What are Incoterms 2024? Simply explained!
Clear rules and standards are essential in international trade. This is where Incoterms step in: these standardized terms explicitly outline the responsibilities, regulations, and risks associated with global trade transactions.
In this article, we’ll break down what Incoterms are in simple terms, providing a detailed overview of each term, their meanings, and the benefits they offer. We’ll also help you determine which Incoterms are best suited for your business, complete with practical examples. Let’s dive in!
What are Incoterms? Meaning and definition
Incoterms, short for "International Commercial Terms," are globally recognized rules that outline the obligations of buyers and sellers in international goods trade. They provide clarity on who is responsible for specific tasks, particularly in the following areas:
- time and place of delivery,
- risks and insurance,
- costs and
- customs clearance.
The Incoterms were established by the International Chamber of Commerce (ICC) in 1936 and have since become a fundamental aspect of international trade. These rules are typically revised every 10 years to stay current with global trading practices and are widely recognized by importers, exporters, freight forwarders, and carriers around the world.

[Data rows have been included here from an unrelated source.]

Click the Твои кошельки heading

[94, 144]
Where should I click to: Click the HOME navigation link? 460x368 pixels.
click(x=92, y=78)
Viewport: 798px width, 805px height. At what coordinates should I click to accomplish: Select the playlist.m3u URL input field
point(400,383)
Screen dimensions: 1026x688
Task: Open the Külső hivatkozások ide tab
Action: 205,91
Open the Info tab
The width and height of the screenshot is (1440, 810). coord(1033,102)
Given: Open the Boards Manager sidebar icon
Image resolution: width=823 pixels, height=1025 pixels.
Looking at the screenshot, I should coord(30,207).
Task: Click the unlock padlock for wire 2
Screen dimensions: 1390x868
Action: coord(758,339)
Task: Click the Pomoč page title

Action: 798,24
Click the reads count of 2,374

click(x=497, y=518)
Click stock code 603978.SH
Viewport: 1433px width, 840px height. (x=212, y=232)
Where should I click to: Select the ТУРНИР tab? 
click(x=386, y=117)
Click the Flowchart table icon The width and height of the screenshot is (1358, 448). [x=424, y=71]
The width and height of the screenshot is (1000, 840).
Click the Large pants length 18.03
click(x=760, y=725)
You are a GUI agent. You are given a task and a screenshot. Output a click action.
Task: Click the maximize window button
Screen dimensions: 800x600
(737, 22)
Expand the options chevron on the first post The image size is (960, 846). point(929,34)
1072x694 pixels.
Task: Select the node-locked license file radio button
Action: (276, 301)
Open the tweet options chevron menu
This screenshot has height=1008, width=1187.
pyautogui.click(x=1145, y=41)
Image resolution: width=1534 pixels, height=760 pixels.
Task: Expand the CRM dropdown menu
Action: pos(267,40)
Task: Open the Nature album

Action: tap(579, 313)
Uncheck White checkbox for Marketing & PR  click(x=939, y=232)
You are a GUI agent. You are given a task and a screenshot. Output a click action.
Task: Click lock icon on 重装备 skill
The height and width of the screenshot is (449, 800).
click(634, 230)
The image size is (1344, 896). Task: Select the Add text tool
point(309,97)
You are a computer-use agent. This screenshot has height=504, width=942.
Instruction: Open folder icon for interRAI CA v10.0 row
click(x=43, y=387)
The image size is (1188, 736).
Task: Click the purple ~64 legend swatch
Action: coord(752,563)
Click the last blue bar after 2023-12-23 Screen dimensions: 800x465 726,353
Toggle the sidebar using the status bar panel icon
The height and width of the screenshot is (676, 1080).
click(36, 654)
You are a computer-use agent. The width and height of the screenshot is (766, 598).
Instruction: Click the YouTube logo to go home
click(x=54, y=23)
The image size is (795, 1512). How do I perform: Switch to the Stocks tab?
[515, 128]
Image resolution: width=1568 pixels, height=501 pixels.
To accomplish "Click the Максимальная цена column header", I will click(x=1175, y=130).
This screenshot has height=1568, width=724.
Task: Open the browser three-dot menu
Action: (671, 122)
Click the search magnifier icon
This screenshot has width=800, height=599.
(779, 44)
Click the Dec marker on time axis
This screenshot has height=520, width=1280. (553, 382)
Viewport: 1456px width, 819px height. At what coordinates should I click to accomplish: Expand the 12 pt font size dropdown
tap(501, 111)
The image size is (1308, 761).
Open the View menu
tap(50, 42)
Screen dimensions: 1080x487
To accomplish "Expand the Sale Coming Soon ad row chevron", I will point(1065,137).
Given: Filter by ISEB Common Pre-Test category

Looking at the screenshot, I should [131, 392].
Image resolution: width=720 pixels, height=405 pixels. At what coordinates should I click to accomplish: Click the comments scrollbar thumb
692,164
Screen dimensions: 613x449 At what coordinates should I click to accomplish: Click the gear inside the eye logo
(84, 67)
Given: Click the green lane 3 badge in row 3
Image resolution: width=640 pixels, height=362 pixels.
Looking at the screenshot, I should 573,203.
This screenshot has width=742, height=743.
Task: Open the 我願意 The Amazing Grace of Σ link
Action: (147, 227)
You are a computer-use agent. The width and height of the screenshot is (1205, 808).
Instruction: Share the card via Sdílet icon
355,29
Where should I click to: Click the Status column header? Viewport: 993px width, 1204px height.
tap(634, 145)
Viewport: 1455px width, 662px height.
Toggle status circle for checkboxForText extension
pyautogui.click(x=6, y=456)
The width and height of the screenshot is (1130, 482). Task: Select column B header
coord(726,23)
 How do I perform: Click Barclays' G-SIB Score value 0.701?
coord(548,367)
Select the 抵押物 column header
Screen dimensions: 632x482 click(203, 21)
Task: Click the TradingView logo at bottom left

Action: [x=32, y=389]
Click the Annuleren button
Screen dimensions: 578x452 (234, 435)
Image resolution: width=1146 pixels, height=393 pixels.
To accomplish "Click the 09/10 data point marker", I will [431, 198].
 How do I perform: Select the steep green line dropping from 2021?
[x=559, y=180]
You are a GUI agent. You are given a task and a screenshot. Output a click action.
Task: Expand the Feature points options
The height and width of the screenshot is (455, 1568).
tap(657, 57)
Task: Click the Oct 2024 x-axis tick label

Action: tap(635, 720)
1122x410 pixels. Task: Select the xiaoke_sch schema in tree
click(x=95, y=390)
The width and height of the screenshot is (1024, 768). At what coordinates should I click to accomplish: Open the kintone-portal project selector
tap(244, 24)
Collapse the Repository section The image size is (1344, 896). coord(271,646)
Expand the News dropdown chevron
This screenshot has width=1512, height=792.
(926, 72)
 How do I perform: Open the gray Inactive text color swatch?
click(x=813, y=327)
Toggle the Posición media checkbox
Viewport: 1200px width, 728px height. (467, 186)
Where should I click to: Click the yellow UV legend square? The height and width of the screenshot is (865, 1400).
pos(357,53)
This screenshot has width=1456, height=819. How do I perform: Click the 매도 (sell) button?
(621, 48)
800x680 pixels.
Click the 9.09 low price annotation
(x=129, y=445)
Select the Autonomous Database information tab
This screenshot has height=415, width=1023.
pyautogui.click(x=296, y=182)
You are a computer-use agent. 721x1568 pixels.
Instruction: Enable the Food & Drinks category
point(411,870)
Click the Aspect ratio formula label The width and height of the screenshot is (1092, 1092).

According to the ICC, the Incoterms "... provide a globally valid standard for delivery terms in international transactions."
- The latest definition of Incoterms dates back to 2020.
- According to the ICC, Incoterms are used in 90% of all sales contracts worldwide.
In essence, Incoterms address and streamline common questions such as:
- When are the goods transferred from the seller to the buyer?
- Who bears which transport costs?
- Who and when does one party assume liability for loss of or damage to the goods, as well as insurance costs?
Categories and Groups of Incoterms
Incoterms are divided into 4 groups, with each group applicable to either all modes of transport or exclusively to sea transport:
C-clauses, also known as "dispatch clause with assumption of costs by the seller":
C-Incoterms are usually chosen when the seller assumes the transport costs up to the destination. The seller pays for the transport to a specific location, but the risk is transferred to the buyer as soon as the goods are handed over to the first carrier.
D clauses, also known as "arrival clauses":
These terms are beneficial when the seller covers the transport costs to the final destination. The responsibility and risk shift to the buyer once the goods reach their destination and are made available to them.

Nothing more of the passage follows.